One of the worst behaviors has to be cats peeing in plant pots. It’s a fairly common problem, they just can’t resist the feeling of soil beneath their feet, it reminds them of being outdoors.

For obvious reasons, this is something you want to put a stop to asap. This is usually the easiest behavior to redirect using scented sprays as cats tend to need a few moments to set themselves up to pee.

RelatedDoes orange peels stop cats peeing on plants?

They’re Attracted by the Smell or Taste

Cats eat grass and bits of plants when they have an upset stomach or if they need help digesting food.

They do this because grass and plants contain folic acid and some other minerals that aid digestion. They may also have a nibble because they like the taste too, you can’t rule that out.

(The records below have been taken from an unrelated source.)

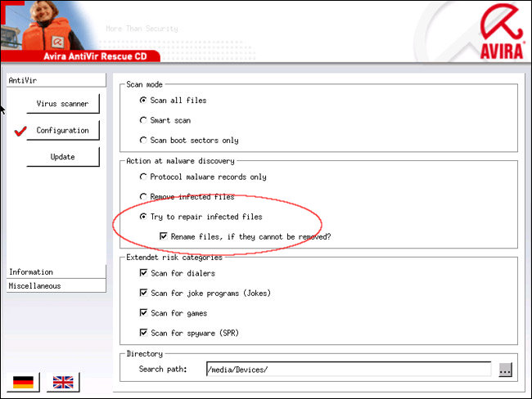Open the Update section
Screen dimensions: 532x399
coord(62,157)
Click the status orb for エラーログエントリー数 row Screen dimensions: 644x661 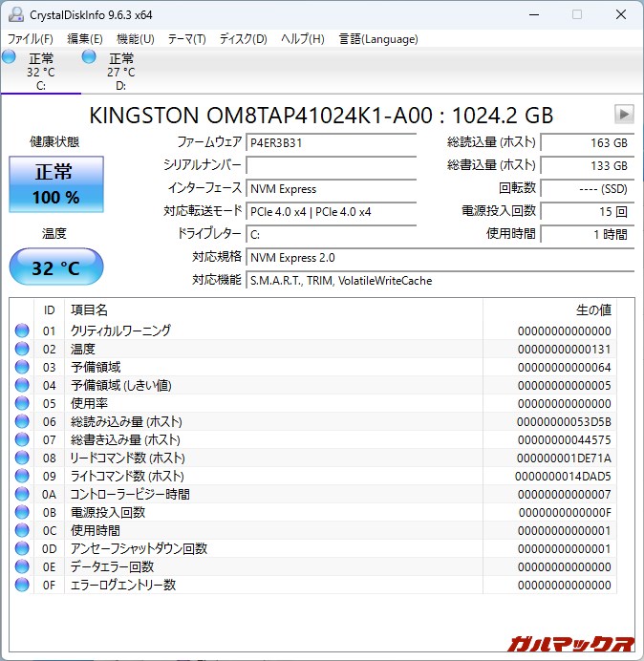click(22, 585)
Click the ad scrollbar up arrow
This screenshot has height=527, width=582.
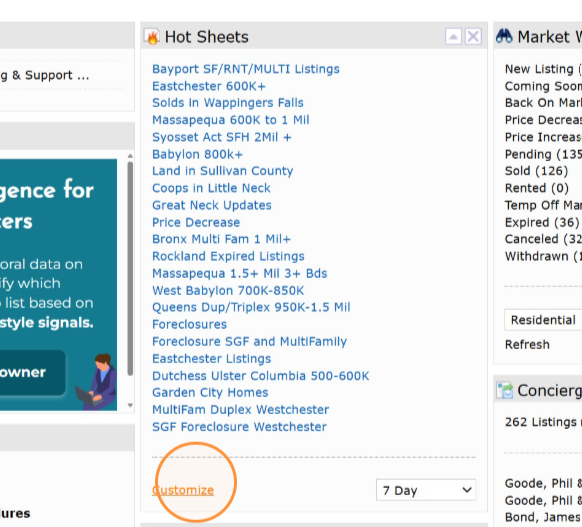[x=130, y=156]
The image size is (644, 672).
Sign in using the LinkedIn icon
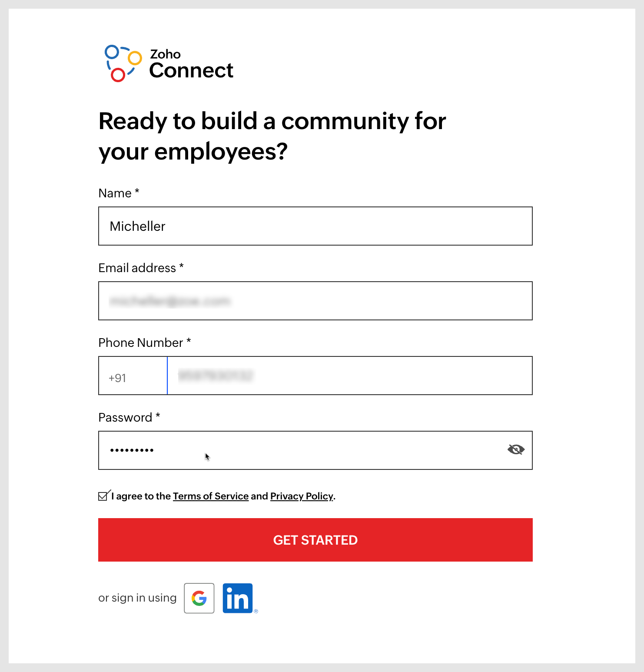click(x=238, y=598)
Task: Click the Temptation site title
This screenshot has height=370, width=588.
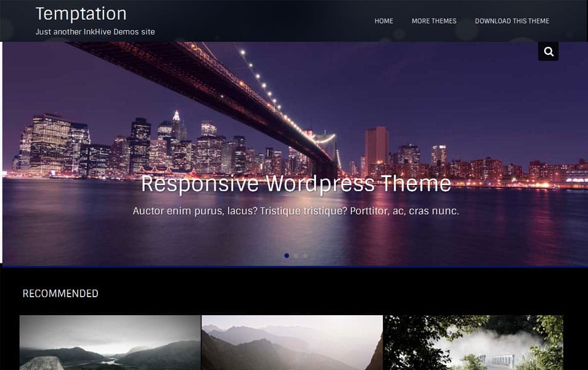Action: pyautogui.click(x=81, y=14)
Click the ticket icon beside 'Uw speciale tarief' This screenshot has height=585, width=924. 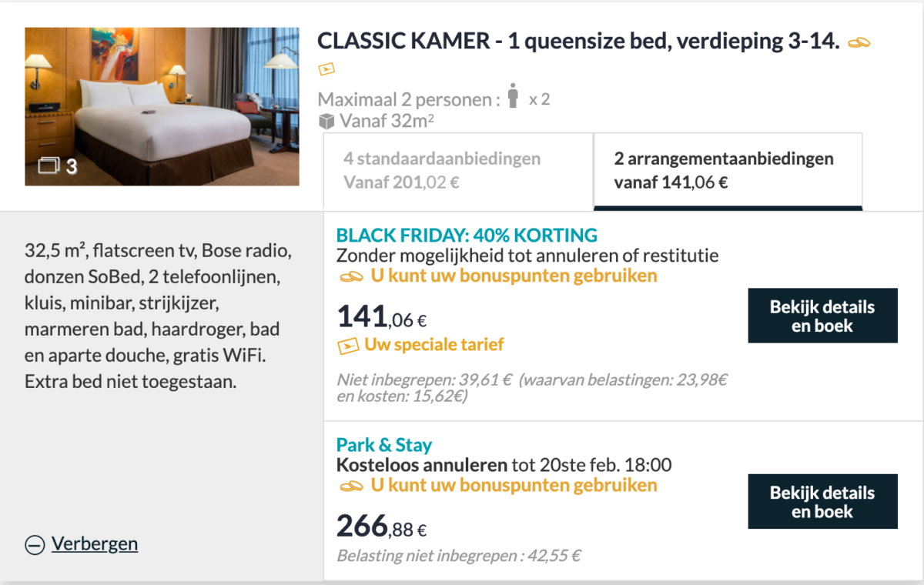click(349, 346)
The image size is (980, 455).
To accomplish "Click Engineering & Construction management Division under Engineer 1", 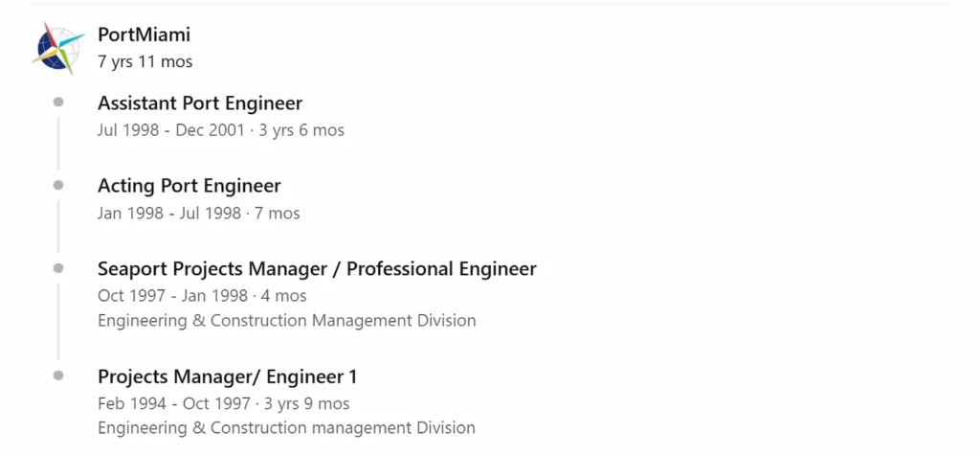I will (x=287, y=429).
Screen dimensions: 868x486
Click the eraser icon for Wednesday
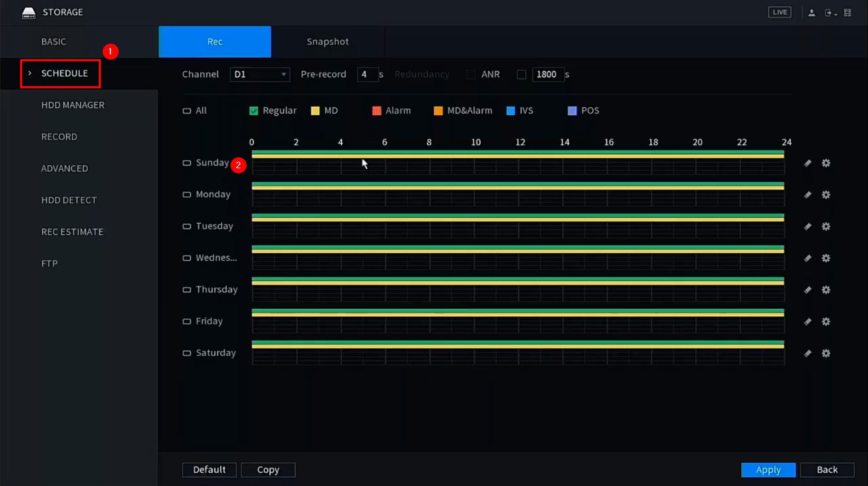(807, 259)
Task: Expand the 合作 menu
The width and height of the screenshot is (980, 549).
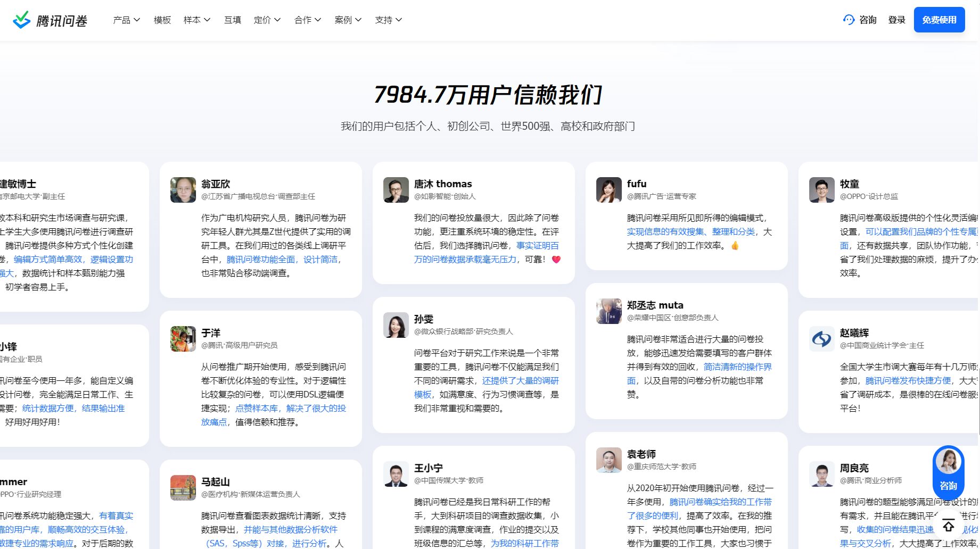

Either way, making the leaves smell and taste horrible to them is going to put a stop to their plant munching habits in a hurry.

Related Why Fiddle Leaf Figs Are Poisonous to Cats.

What Can You Spray on Plants to Keep Cats Away?

What Can You Spray on Plants to Keep Cats Away From Them
You can’t spray it if I’m always here….can you?

There are a few scents that most cats hate. So, all you need to do is bottle up this scent and spray it on your plants to keep them away.

Sounds simple, right? It actually is.

The only catch is finding the best scent for your cat.

Here is a hit list of some scents that cats are known to dislike, see which you want to try out:

  • Citrus scents such as orange, lemon, grapefruit, etc.
  • Pine
  • Pepper
  • Peppermint and eucalyptus
  • Cinnamon
  • Lavender
  • Rosemary

The good part is that most, if not all of these smells are fine for us. It’s probably best if you pick a scent you like as you’re going to have to smell it yourself for a while.

How to Make a Handy Cat Repellent Spray

If you want to make your own spray, you need some of the scents in a concentrated form to mix with water. And, of course, you need a spray bottle.

I like to use essential oils. I already have a bunch as I diffuse them around my home and use them for other wellness applications, so it makes sense.

You can also use juice, like lemon or orange juice if you’re going for citrus. Peppermint oil and olbas oil come to mind too, which are basically essential oils.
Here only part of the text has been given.